• **Description of the task**: Give the records below again, exactly as they appear.

Pixel coordinate grounding data:

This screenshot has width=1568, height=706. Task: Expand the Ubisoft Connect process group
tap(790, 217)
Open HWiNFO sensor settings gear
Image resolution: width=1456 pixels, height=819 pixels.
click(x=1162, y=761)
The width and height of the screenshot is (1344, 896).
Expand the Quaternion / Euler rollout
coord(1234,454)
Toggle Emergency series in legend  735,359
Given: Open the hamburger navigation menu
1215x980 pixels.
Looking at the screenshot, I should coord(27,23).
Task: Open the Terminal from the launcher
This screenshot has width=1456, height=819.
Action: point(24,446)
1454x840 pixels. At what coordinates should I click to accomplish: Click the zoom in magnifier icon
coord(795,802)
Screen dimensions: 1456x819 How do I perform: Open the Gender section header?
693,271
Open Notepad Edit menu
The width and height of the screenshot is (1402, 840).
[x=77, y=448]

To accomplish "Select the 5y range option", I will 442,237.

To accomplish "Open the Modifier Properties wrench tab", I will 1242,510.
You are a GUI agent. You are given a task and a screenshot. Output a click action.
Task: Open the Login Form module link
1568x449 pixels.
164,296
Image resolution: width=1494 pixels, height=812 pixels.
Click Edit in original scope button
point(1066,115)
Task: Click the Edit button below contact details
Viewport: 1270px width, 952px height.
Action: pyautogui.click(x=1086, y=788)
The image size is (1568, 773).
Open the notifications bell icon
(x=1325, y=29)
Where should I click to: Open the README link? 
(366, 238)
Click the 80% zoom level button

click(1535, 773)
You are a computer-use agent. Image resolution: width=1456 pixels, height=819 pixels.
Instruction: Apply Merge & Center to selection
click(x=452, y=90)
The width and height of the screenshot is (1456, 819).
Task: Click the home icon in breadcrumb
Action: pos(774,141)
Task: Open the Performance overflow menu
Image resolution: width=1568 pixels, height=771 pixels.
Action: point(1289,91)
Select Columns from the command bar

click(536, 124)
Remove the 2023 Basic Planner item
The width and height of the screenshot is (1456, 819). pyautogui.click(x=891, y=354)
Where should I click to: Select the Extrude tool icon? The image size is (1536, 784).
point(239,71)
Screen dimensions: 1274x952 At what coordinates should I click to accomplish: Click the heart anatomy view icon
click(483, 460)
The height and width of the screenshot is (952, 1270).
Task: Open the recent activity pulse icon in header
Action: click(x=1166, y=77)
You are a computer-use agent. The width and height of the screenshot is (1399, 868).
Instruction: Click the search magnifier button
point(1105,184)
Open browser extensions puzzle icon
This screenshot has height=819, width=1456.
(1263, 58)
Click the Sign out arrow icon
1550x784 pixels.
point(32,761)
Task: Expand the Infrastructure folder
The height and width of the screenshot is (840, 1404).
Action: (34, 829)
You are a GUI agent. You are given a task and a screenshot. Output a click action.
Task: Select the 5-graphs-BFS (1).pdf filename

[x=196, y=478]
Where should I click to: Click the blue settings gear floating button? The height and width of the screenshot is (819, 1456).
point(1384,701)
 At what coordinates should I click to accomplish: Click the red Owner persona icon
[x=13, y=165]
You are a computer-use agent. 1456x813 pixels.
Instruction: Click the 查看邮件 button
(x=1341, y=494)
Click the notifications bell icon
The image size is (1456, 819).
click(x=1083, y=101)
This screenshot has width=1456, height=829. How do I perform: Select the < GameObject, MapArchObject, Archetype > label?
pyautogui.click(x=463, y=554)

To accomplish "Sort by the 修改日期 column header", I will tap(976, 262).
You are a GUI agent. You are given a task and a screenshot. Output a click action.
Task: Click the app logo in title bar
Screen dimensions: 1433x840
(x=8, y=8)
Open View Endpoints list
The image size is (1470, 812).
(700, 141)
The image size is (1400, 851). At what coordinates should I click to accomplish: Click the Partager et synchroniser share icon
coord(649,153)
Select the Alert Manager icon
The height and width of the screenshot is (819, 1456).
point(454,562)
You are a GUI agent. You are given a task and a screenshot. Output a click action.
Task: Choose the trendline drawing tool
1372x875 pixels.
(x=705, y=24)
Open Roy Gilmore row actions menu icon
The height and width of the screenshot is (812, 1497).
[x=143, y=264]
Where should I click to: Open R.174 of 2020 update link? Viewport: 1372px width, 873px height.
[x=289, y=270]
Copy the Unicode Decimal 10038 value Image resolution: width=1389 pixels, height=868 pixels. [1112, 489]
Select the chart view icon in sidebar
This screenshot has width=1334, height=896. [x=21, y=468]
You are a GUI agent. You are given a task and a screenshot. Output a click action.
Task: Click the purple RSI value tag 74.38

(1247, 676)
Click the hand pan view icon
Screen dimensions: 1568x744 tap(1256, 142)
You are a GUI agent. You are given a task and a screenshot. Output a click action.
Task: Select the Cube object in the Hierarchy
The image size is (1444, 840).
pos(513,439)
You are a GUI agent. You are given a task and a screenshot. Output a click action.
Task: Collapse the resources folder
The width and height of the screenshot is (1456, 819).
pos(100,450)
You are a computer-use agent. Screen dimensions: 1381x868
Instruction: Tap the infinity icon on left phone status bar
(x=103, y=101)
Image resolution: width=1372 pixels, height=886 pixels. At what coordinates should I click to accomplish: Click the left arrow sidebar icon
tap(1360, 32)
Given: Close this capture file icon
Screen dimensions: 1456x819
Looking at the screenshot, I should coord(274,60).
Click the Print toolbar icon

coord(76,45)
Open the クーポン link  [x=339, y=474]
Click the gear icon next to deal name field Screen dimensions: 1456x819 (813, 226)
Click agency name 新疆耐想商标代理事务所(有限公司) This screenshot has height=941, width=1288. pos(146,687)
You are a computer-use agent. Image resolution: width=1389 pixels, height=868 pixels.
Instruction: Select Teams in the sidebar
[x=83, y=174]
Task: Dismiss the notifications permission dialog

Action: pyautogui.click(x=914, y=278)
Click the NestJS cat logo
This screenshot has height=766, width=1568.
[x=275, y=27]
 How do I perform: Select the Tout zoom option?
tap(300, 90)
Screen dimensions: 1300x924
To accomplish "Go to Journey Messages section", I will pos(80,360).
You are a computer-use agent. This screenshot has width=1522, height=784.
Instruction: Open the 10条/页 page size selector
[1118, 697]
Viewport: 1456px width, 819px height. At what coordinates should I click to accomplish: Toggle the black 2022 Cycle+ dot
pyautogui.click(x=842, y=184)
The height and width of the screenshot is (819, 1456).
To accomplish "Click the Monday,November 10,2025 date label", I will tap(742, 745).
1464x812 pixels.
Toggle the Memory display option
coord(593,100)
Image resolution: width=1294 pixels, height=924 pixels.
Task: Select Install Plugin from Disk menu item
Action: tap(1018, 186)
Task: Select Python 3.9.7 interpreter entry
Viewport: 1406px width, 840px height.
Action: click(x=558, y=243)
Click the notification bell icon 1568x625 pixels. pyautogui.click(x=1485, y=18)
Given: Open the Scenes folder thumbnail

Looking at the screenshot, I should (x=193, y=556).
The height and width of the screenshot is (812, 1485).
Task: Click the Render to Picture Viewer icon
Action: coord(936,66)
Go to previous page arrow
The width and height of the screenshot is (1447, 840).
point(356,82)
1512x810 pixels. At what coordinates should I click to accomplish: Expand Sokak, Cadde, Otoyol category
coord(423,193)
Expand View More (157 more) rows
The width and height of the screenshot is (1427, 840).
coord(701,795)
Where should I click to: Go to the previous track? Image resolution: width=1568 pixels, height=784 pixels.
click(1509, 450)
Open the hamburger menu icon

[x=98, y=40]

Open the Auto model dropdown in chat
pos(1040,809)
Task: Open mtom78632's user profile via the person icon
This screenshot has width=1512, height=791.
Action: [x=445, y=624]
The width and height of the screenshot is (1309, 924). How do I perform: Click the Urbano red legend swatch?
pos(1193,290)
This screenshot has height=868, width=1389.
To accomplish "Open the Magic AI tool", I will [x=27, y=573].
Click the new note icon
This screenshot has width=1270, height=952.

• **Output of the exercise**:
This screenshot has width=1568, height=706. Task: Expand the Ubisoft Connect process group
tap(790, 217)
Open HWiNFO sensor settings gear
Image resolution: width=1456 pixels, height=819 pixels.
click(x=1162, y=761)
The width and height of the screenshot is (1344, 896).
Expand the Quaternion / Euler rollout
coord(1234,454)
Toggle Emergency series in legend  735,359
Given: Open the hamburger navigation menu
1215x980 pixels.
Looking at the screenshot, I should coord(27,23).
Task: Open the Terminal from the launcher
This screenshot has width=1456, height=819.
Action: point(24,446)
1454x840 pixels. At what coordinates should I click to accomplish: Click the zoom in magnifier icon
coord(795,802)
Screen dimensions: 1456x819 How do I perform: Open the Gender section header?
693,271
Open Notepad Edit menu
The width and height of the screenshot is (1402, 840).
[x=77, y=448]

To accomplish "Select the 5y range option", I will 442,237.

To accomplish "Open the Modifier Properties wrench tab", I will 1242,510.
You are a GUI agent. You are given a task and a screenshot. Output a click action.
Task: Open the Login Form module link
1568x449 pixels.
164,296
Image resolution: width=1494 pixels, height=812 pixels.
Click Edit in original scope button
point(1066,115)
Task: Click the Edit button below contact details
Viewport: 1270px width, 952px height.
Action: pyautogui.click(x=1086, y=788)
The image size is (1568, 773).
Open the notifications bell icon
(x=1325, y=29)
Where should I click to: Open the README link? 
(366, 238)
Click the 80% zoom level button

click(1535, 773)
You are a computer-use agent. Image resolution: width=1456 pixels, height=819 pixels.
Instruction: Apply Merge & Center to selection
click(x=452, y=90)
The width and height of the screenshot is (1456, 819).
Task: Click the home icon in breadcrumb
Action: pos(774,141)
Task: Open the Performance overflow menu
Image resolution: width=1568 pixels, height=771 pixels.
Action: point(1289,91)
Select Columns from the command bar

click(536, 124)
Remove the 2023 Basic Planner item
The width and height of the screenshot is (1456, 819). pyautogui.click(x=891, y=354)
Where should I click to: Select the Extrude tool icon? The image size is (1536, 784).
point(239,71)
Screen dimensions: 1274x952 At what coordinates should I click to accomplish: Click the heart anatomy view icon
click(483, 460)
The height and width of the screenshot is (952, 1270).
Task: Open the recent activity pulse icon in header
Action: click(x=1166, y=77)
You are a computer-use agent. The width and height of the screenshot is (1399, 868).
Instruction: Click the search magnifier button
point(1105,184)
Open browser extensions puzzle icon
This screenshot has height=819, width=1456.
(1263, 58)
Click the Sign out arrow icon
1550x784 pixels.
point(32,761)
Task: Expand the Infrastructure folder
The height and width of the screenshot is (840, 1404).
Action: (34, 829)
You are a GUI agent. You are given a task and a screenshot. Output a click action.
Task: Select the 5-graphs-BFS (1).pdf filename

[x=196, y=478]
Where should I click to: Click the blue settings gear floating button? The height and width of the screenshot is (819, 1456).
point(1384,701)
 At what coordinates should I click to accomplish: Click the red Owner persona icon
[x=13, y=165]
You are a computer-use agent. 1456x813 pixels.
Instruction: Click the 查看邮件 button
(x=1341, y=494)
Click the notifications bell icon
The image size is (1456, 819).
click(x=1083, y=101)
This screenshot has width=1456, height=829. How do I perform: Select the < GameObject, MapArchObject, Archetype > label?
pyautogui.click(x=463, y=554)

To accomplish "Sort by the 修改日期 column header", I will tap(976, 262).
You are a GUI agent. You are given a task and a screenshot. Output a click action.
Task: Click the app logo in title bar
Screen dimensions: 1433x840
(x=8, y=8)
Open View Endpoints list
The image size is (1470, 812).
(700, 141)
The image size is (1400, 851). At what coordinates should I click to accomplish: Click the Partager et synchroniser share icon
coord(649,153)
Select the Alert Manager icon
The height and width of the screenshot is (819, 1456).
point(454,562)
You are a GUI agent. You are given a task and a screenshot. Output a click action.
Task: Choose the trendline drawing tool
1372x875 pixels.
(x=705, y=24)
Open Roy Gilmore row actions menu icon
The height and width of the screenshot is (812, 1497).
[x=143, y=264]
Where should I click to: Open R.174 of 2020 update link? Viewport: 1372px width, 873px height.
[x=289, y=270]
Copy the Unicode Decimal 10038 value Image resolution: width=1389 pixels, height=868 pixels. [1112, 489]
Select the chart view icon in sidebar
This screenshot has width=1334, height=896. [x=21, y=468]
You are a GUI agent. You are given a task and a screenshot. Output a click action.
Task: Click the purple RSI value tag 74.38

(1247, 676)
Click the hand pan view icon
Screen dimensions: 1568x744 tap(1256, 142)
You are a GUI agent. You are given a task and a screenshot. Output a click action.
Task: Select the Cube object in the Hierarchy
The image size is (1444, 840).
pos(513,439)
You are a GUI agent. You are given a task and a screenshot. Output a click action.
Task: Collapse the resources folder
The width and height of the screenshot is (1456, 819).
pos(100,450)
You are a computer-use agent. Screen dimensions: 1381x868
Instruction: Tap the infinity icon on left phone status bar
(x=103, y=101)
Image resolution: width=1372 pixels, height=886 pixels. At what coordinates should I click to accomplish: Click the left arrow sidebar icon
tap(1360, 32)
Given: Close this capture file icon
Screen dimensions: 1456x819
Looking at the screenshot, I should coord(274,60).
Click the Print toolbar icon

coord(76,45)
Open the クーポン link  [x=339, y=474]
Click the gear icon next to deal name field Screen dimensions: 1456x819 (813, 226)
Click agency name 新疆耐想商标代理事务所(有限公司) This screenshot has height=941, width=1288. pos(146,687)
You are a computer-use agent. Image resolution: width=1389 pixels, height=868 pixels.
Instruction: Select Teams in the sidebar
[x=83, y=174]
Task: Dismiss the notifications permission dialog

Action: pyautogui.click(x=914, y=278)
Click the NestJS cat logo
This screenshot has height=766, width=1568.
[x=275, y=27]
 How do I perform: Select the Tout zoom option?
tap(300, 90)
Screen dimensions: 1300x924
To accomplish "Go to Journey Messages section", I will pos(80,360).
You are a computer-use agent. This screenshot has width=1522, height=784.
Instruction: Open the 10条/页 page size selector
[1118, 697]
Viewport: 1456px width, 819px height. At what coordinates should I click to accomplish: Toggle the black 2022 Cycle+ dot
pyautogui.click(x=842, y=184)
The height and width of the screenshot is (819, 1456).
To accomplish "Click the Monday,November 10,2025 date label", I will tap(742, 745).
1464x812 pixels.
Toggle the Memory display option
coord(593,100)
Image resolution: width=1294 pixels, height=924 pixels.
Task: Select Install Plugin from Disk menu item
Action: tap(1018, 186)
Task: Select Python 3.9.7 interpreter entry
Viewport: 1406px width, 840px height.
Action: click(x=558, y=243)
Click the notification bell icon 1568x625 pixels. pyautogui.click(x=1485, y=18)
Given: Open the Scenes folder thumbnail

Looking at the screenshot, I should (x=193, y=556).
The height and width of the screenshot is (812, 1485).
Task: Click the Render to Picture Viewer icon
Action: coord(936,66)
Go to previous page arrow
The width and height of the screenshot is (1447, 840).
point(356,82)
1512x810 pixels. At what coordinates should I click to accomplish: Expand Sokak, Cadde, Otoyol category
coord(423,193)
Expand View More (157 more) rows
The width and height of the screenshot is (1427, 840).
coord(701,795)
Where should I click to: Go to the previous track? Image resolution: width=1568 pixels, height=784 pixels.
click(1509, 450)
Open the hamburger menu icon

[x=98, y=40]

Open the Auto model dropdown in chat
pos(1040,809)
Task: Open mtom78632's user profile via the person icon
This screenshot has width=1512, height=791.
Action: [x=445, y=624]
The width and height of the screenshot is (1309, 924). How do I perform: Click the Urbano red legend swatch?
pos(1193,290)
This screenshot has height=868, width=1389.
To accomplish "Open the Magic AI tool", I will [x=27, y=573].
Click the new note icon
This screenshot has width=1270, height=952.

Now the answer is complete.